La Mission des Nations unies au Soudan du Sud (UNMISS) a exprimé, ce jeudi, sa vive inquiétude face à des informations faisant état d’appels lancés par un haut responsable militaire exhortant ses troupes à commettre des violences indiscriminées contre les civils dans l’État de Jonglei. Une situation jugée d’autant plus alarmante que plus de 180 000 personnes auraient récemment été déplacées par l’intensification des affrontements dans cette région.

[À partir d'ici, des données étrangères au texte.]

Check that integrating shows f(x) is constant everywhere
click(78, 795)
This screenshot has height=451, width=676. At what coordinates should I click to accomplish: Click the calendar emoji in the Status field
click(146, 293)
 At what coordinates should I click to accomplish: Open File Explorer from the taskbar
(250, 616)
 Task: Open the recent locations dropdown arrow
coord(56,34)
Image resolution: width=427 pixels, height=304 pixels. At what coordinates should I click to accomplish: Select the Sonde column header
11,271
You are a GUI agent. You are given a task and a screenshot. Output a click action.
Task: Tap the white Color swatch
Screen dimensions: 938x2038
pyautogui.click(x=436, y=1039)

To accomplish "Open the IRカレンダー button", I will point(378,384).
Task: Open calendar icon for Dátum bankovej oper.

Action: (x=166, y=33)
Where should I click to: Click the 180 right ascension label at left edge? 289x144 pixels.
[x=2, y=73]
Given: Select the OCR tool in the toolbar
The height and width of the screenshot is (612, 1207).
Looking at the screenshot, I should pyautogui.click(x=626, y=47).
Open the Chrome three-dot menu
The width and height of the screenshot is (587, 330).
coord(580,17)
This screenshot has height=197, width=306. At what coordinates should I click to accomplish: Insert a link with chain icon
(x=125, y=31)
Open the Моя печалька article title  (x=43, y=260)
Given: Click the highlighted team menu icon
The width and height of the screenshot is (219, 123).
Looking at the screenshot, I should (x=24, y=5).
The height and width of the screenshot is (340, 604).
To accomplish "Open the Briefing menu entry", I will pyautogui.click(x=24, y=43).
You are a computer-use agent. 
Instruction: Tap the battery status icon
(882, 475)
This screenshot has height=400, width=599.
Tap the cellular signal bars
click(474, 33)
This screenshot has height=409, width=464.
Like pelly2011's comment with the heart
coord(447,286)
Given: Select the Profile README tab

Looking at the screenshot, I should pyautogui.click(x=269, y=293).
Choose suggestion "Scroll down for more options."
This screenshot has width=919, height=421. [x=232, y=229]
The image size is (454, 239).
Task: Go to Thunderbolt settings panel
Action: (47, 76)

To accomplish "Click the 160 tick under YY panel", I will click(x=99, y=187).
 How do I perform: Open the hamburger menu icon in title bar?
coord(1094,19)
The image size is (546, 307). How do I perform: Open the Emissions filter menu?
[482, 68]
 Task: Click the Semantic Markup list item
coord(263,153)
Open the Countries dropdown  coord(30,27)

Selon l’ONU, les communautés de Jonglei, comme celles d’autres parties du pays, subissent de lourdes conséquences humanitaires liées à l’escalade du conflit. Les violences incluent des confrontations militaires directes entre forces alignées sur les principaux signataires de l’accord de paix, aggravant une situation déjà marquée par l’instabilité et l’insécurité chronique.
« Les propos incendiaires appelant à la violence contre des civils, y compris les plus vulnérables, sont absolument révoltants et doivent cesser immédiatement », a déclaré Graham Maitland, chef par intérim de l’UNMISS. Il a fermement condamné toute rhétorique incitant à des attaques contre des populations sans défense, rappelant que de tels actes constituent de graves violations du droit international humanitaire.
Malgré les engagements répétés des dirigeants sud-soudanais en faveur de la paix, l’ONU constate que les hostilités et les violations du cessez-le-feu se poursuivent sans relâche. Cette contradiction entre les déclarations officielles et la réalité sur le terrain compromet sérieusement les efforts de stabilisation et la mise en œuvre effective de l’accord de paix.
Dans ce contexte, l’UNMISS exhorte les autorités du pays à faire primer l’intérêt de la population sur les considérations politiques et militaires. « Nous appelons les dirigeants à arrêter les combats et à respecter leurs engagements pris dans le cadre de l’accord de paix », a insisté Graham Maitland.
La mission onusienne souligne également la nécessité d’un retour à une gouvernance fondée sur le consensus, du respect strict des arrangements de partage du pouvoir et de l’ouverture d’un dialogue inclusif permettant de définir une voie pacifique pour mettre fin à la période de transition. Pour l’ONU, seule une approche politique sincère, accompagnée d’un arrêt immédiat des violences, peut éviter une détérioration supplémentaire de la situation humanitaire et sécuritaire.